- _TASKS_:
1 > According to the article on the Crivitz School District's mentoring program, how many years has Missy Gruszynski been teaching?
2 > Rewrite the article on the Crivitz School District's mentoring program between "Crivitz School District" and "in the spring.", inclusive, changing every "veteran" to "experienced".
3 > Continue the article on the Crivitz School District's mentoring program from the point at which it stops.

CRIVITZ, Wis. (WFRV) – School districts across the country and state are facing teaching shortages.
Green Bay Area Public Schools and Oshkosh Area School District both held job fairs just weeks before the start of the school year. Wautoma Area School District’s shortages are forcing their staff members to take on extra responsibility.
Crivitz School District is not immune to the shortage, but teachers there feel that it might have a suppressant for it: its new “Mentor Academy” program that has veteran teachers meeting monthly with teachers in their first three years.
“There’s such a teacher shortage, we had to do something to try to retain staff, we had to do something to try to support them,” 3rd-grade teacher Missy Gruszynski said. “Now, having this big mentor academy, this big group, it’s working out wonderfully. They can see different strategies from different teachers.”
Gruszynski has been teaching for 27 years, 22 spent at Crivitz, where she and her children went, and put her experience to use when she decided to volunteer for the “Mentor Academy,” which was created in the spring.
The group, led by Gruszynski and five other veteran teachers, meets monthly to discuss strategies related to classroom management, behavioral issues, parent communication, and teaching techniques.
“Kids are changing as life is changing, so there’s more behaviors and different dynamics,” Gruszynski said.
She cited increased technology use and the isolation of the COVID-19 pandemic as creating problematic behaviors in children.

- _GIVEN DATA_:
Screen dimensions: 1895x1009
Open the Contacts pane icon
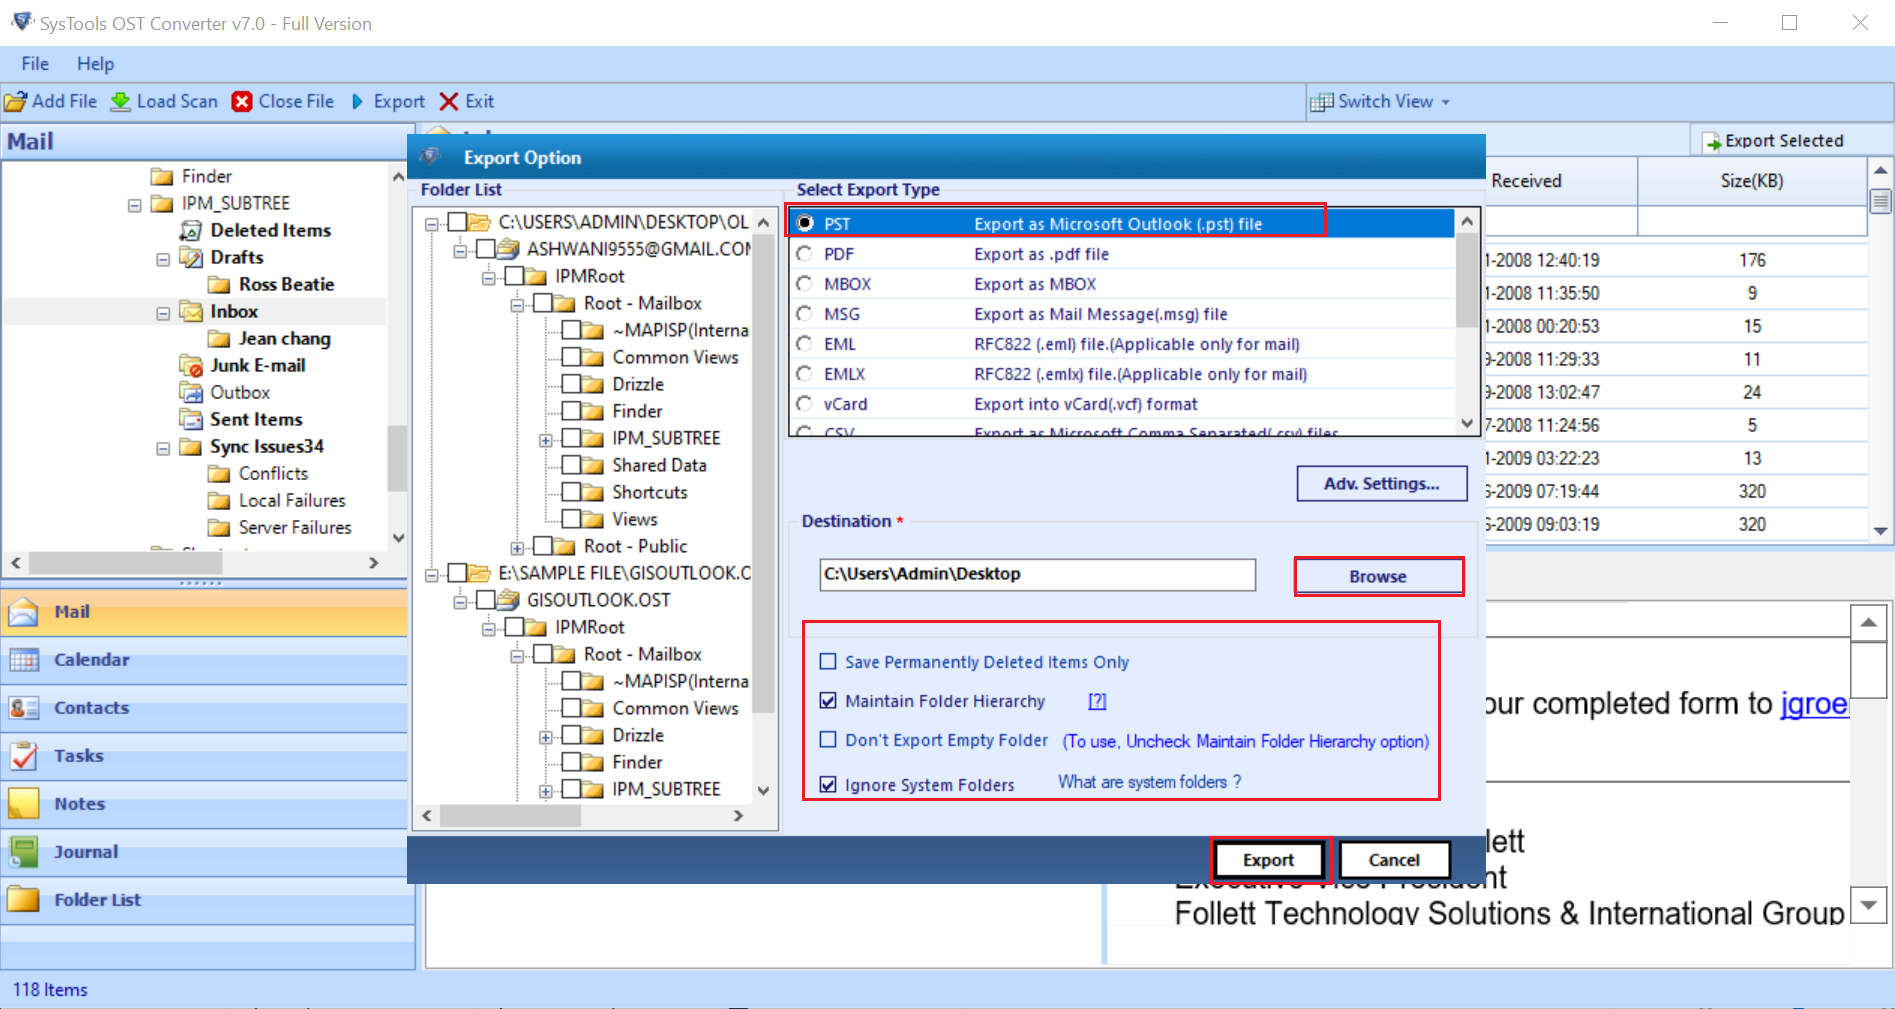(x=24, y=708)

- _ANSWERS FOR THE EXERCISE_:
1 > 27 years

2 >
Crivitz School District is not immune to the shortage, but teachers there feel that it might have a suppressant for it: its new “Mentor Academy” program that has experienced teachers meeting monthly with teachers in their first three years.
“There’s such a teacher shortage, we had to do something to try to retain staff, we had to do something to try to support them,” 3rd-grade teacher Missy Gruszynski said. “Now, having this big mentor academy, this big group, it’s working out wonderfully. They can see different strategies from different teachers.”
Gruszynski has been teaching for 27 years, 22 spent at Crivitz, where she and her children went, and put her experience to use when she decided to volunteer for the “Mentor Academy,” which was created in the spring.

3 >
“More students want immediate attention, immediate rewards, sometimes just running out of the classroom,” she said. “It can push people away from teaching.”
Julie Bushmaker, another mentor in the program, has been teaching in the district for 37 years and has 6th grade this year.
“I think new teachers need to have somewhere they have things to follow because you want them to be comfortable and know who they can count on,” she said.
Crystal Dorschner is in her first year of teaching and was assigned to kindergarten. She said that when she was looking at different school districts to teach at, some others have mentoring programs, but none have mentoring groups with multiple mentors.
“Having so many mentors, you just have so much more information that’s accessible to you through so many different teachers,” she said.
Dorschner and her colleagues believe that the program can be implemented at other districts to help improve their retention rates.
Julie Thorsen, a 3rd-grade teacher at Crivitz who is also a mentor in the program, has been teaching for 24 years and said that the benefit of having more people, mentees included, contribute to conversations about having a better classroom environment is that it gives teachers options of different ideas to implement.
“Sometimes it’s useful for them, and sometimes it doesn’t always work in their classrooms, but it’s nice for them to have options,” she said. “I appreciate when they ask me to come in their room or when they come into my room to see how I do things.”
In addition to the monthly meetings, the district administration is flexible to allow teachers to shadow others if they want to see how a lesson is taught or how someone’s classroom dynamic operates, and this allows the veteran teachers to learn from the newer staff members, too.
“I know that they feel at ease with us, we’re not there to judge, we’re there to help,” Thorsen said. “Lots of times the things that they’re questioning or wondering about are the same things that we’re working on in our classrooms. So it’s not so far off for a veteran and first year teacher to have the same difficulties in their classrooms.”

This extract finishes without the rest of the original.